■ **Short problem**
Rewrite the material starting at the line "Open the shield section in sidebar" and ending at the end of the material, with "sidebar" changed to "side panel" and nothing else altered. Leave the pictures out of your answer.

──────── Task input ────────

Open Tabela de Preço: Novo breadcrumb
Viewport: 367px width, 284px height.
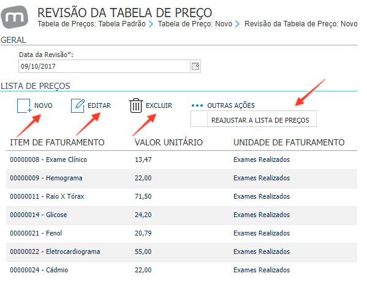coord(195,24)
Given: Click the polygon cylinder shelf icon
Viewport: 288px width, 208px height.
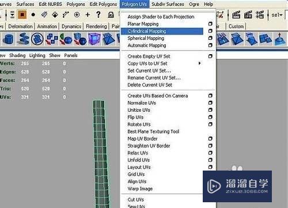Looking at the screenshot, I should point(9,39).
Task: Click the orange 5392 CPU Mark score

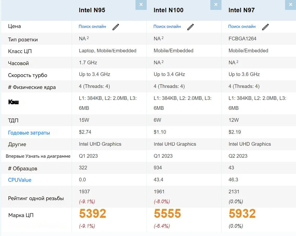Action: pos(92,213)
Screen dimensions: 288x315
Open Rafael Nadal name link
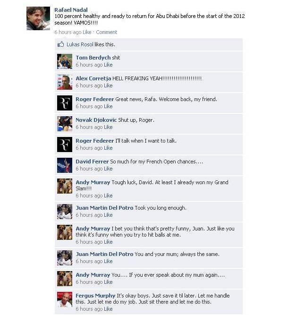click(71, 10)
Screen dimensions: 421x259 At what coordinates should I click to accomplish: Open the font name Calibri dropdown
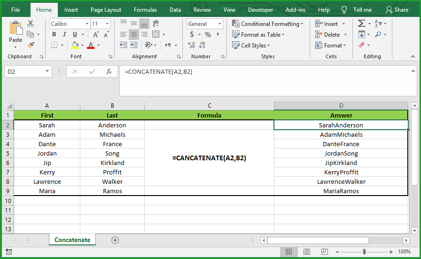click(87, 24)
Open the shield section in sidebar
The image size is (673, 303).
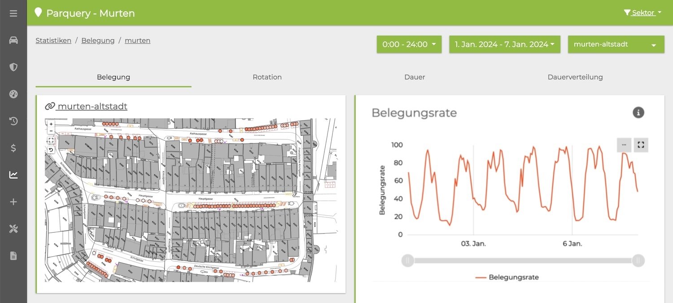(13, 67)
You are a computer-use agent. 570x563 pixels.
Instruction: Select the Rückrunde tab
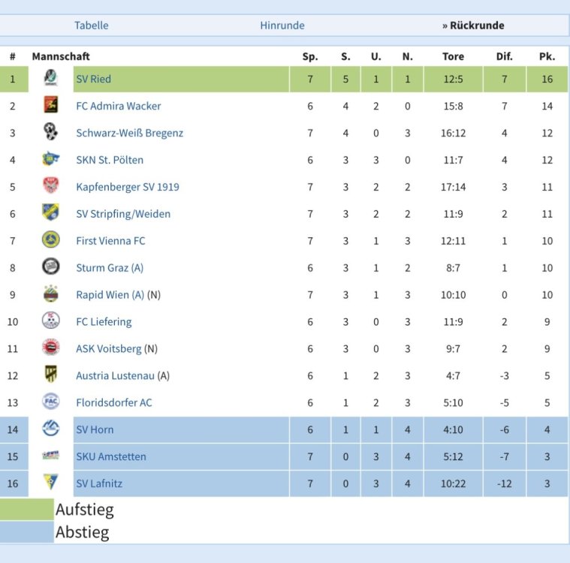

────────

■ **Exercise result**
Open the shield section in side panel
The image size is (673, 303).
(13, 67)
You are a computer-use agent. 570x563 pixels.
Instruction: Select the Rückrunde tab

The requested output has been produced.